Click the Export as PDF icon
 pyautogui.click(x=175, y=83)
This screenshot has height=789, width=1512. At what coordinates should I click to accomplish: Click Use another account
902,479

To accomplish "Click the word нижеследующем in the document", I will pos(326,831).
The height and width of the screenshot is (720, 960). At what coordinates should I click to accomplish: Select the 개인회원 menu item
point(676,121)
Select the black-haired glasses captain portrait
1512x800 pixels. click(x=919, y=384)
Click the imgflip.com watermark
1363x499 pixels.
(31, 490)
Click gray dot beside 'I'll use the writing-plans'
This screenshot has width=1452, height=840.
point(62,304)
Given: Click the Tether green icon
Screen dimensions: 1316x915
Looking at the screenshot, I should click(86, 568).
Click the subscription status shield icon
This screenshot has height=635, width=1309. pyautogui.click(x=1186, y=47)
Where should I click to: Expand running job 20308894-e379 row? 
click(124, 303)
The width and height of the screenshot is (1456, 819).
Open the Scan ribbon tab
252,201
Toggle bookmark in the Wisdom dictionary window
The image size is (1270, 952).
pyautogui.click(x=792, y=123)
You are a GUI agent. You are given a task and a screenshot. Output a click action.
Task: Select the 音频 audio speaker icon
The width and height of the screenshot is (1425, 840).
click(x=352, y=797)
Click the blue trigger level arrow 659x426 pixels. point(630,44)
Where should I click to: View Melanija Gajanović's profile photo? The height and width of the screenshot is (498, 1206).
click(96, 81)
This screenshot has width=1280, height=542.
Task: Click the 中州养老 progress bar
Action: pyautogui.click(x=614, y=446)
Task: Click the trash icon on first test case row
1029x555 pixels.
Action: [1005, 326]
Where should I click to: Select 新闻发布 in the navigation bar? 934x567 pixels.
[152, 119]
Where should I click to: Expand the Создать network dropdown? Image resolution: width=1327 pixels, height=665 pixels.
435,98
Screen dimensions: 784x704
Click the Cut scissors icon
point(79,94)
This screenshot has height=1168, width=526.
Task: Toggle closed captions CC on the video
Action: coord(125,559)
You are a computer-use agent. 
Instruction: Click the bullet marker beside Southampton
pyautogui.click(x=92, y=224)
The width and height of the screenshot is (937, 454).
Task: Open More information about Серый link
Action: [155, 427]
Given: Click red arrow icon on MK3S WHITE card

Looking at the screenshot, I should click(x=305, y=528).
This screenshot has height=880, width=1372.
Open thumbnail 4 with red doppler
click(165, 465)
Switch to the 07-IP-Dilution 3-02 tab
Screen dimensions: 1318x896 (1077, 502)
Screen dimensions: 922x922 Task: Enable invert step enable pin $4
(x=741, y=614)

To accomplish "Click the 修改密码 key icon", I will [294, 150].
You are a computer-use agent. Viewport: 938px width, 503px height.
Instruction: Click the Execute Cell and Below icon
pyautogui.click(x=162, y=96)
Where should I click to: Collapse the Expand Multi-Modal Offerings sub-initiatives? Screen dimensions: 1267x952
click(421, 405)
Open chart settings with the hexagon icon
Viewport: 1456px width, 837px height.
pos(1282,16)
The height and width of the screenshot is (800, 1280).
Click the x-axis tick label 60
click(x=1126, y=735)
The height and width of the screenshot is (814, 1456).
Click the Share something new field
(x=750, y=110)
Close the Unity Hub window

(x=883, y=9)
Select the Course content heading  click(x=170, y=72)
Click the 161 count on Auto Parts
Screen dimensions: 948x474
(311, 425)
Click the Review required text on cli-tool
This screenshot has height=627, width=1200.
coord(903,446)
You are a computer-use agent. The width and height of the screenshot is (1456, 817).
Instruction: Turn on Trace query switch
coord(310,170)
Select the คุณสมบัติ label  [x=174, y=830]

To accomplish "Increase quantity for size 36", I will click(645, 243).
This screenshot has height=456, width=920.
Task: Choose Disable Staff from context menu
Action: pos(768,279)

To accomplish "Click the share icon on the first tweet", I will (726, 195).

* * * * * * * * *

#### Task objective:
Reproduce the listing above verbatim, line for line, without any changes.

#### Full answer:
Click the Export as PDF icon
 pyautogui.click(x=175, y=83)
This screenshot has height=789, width=1512. At what coordinates should I click to accomplish: Click Use another account
902,479

To accomplish "Click the word нижеследующем in the document", I will pos(326,831).
The height and width of the screenshot is (720, 960). At what coordinates should I click to accomplish: Select the 개인회원 menu item
point(676,121)
Select the black-haired glasses captain portrait
1512x800 pixels. click(x=919, y=384)
Click the imgflip.com watermark
1363x499 pixels.
(31, 490)
Click gray dot beside 'I'll use the writing-plans'
This screenshot has width=1452, height=840.
point(62,304)
Given: Click the Tether green icon
Screen dimensions: 1316x915
Looking at the screenshot, I should click(86, 568).
Click the subscription status shield icon
This screenshot has height=635, width=1309. pyautogui.click(x=1186, y=47)
Where should I click to: Expand running job 20308894-e379 row? 
click(124, 303)
The width and height of the screenshot is (1456, 819).
Open the Scan ribbon tab
252,201
Toggle bookmark in the Wisdom dictionary window
The image size is (1270, 952).
pyautogui.click(x=792, y=123)
You are a GUI agent. You are given a task and a screenshot. Output a click action.
Task: Select the 音频 audio speaker icon
The width and height of the screenshot is (1425, 840).
click(x=352, y=797)
Click the blue trigger level arrow 659x426 pixels. point(630,44)
Where should I click to: View Melanija Gajanović's profile photo? The height and width of the screenshot is (498, 1206).
click(96, 81)
This screenshot has width=1280, height=542.
Task: Click the 中州养老 progress bar
Action: pyautogui.click(x=614, y=446)
Task: Click the trash icon on first test case row
1029x555 pixels.
Action: [1005, 326]
Where should I click to: Select 新闻发布 in the navigation bar? 934x567 pixels.
[152, 119]
Where should I click to: Expand the Создать network dropdown? Image resolution: width=1327 pixels, height=665 pixels.
435,98
Screen dimensions: 784x704
Click the Cut scissors icon
point(79,94)
This screenshot has height=1168, width=526.
Task: Toggle closed captions CC on the video
Action: coord(125,559)
You are a computer-use agent. 
Instruction: Click the bullet marker beside Southampton
pyautogui.click(x=92, y=224)
The width and height of the screenshot is (937, 454).
Task: Open More information about Серый link
Action: [155, 427]
Given: Click red arrow icon on MK3S WHITE card

Looking at the screenshot, I should click(x=305, y=528).
This screenshot has height=880, width=1372.
Open thumbnail 4 with red doppler
click(165, 465)
Switch to the 07-IP-Dilution 3-02 tab
Screen dimensions: 1318x896 (1077, 502)
Screen dimensions: 922x922 Task: Enable invert step enable pin $4
(x=741, y=614)

To accomplish "Click the 修改密码 key icon", I will [294, 150].
You are a computer-use agent. Viewport: 938px width, 503px height.
Instruction: Click the Execute Cell and Below icon
pyautogui.click(x=162, y=96)
Where should I click to: Collapse the Expand Multi-Modal Offerings sub-initiatives? Screen dimensions: 1267x952
click(421, 405)
Open chart settings with the hexagon icon
Viewport: 1456px width, 837px height.
pos(1282,16)
The height and width of the screenshot is (800, 1280).
Click the x-axis tick label 60
click(x=1126, y=735)
The height and width of the screenshot is (814, 1456).
Click the Share something new field
(x=750, y=110)
Close the Unity Hub window

(x=883, y=9)
Select the Course content heading  click(x=170, y=72)
Click the 161 count on Auto Parts
Screen dimensions: 948x474
(311, 425)
Click the Review required text on cli-tool
This screenshot has height=627, width=1200.
coord(903,446)
You are a computer-use agent. The width and height of the screenshot is (1456, 817).
Instruction: Turn on Trace query switch
coord(310,170)
Select the คุณสมบัติ label  [x=174, y=830]

To accomplish "Increase quantity for size 36", I will click(645, 243).
This screenshot has height=456, width=920.
Task: Choose Disable Staff from context menu
Action: pos(768,279)

To accomplish "Click the share icon on the first tweet", I will (726, 195).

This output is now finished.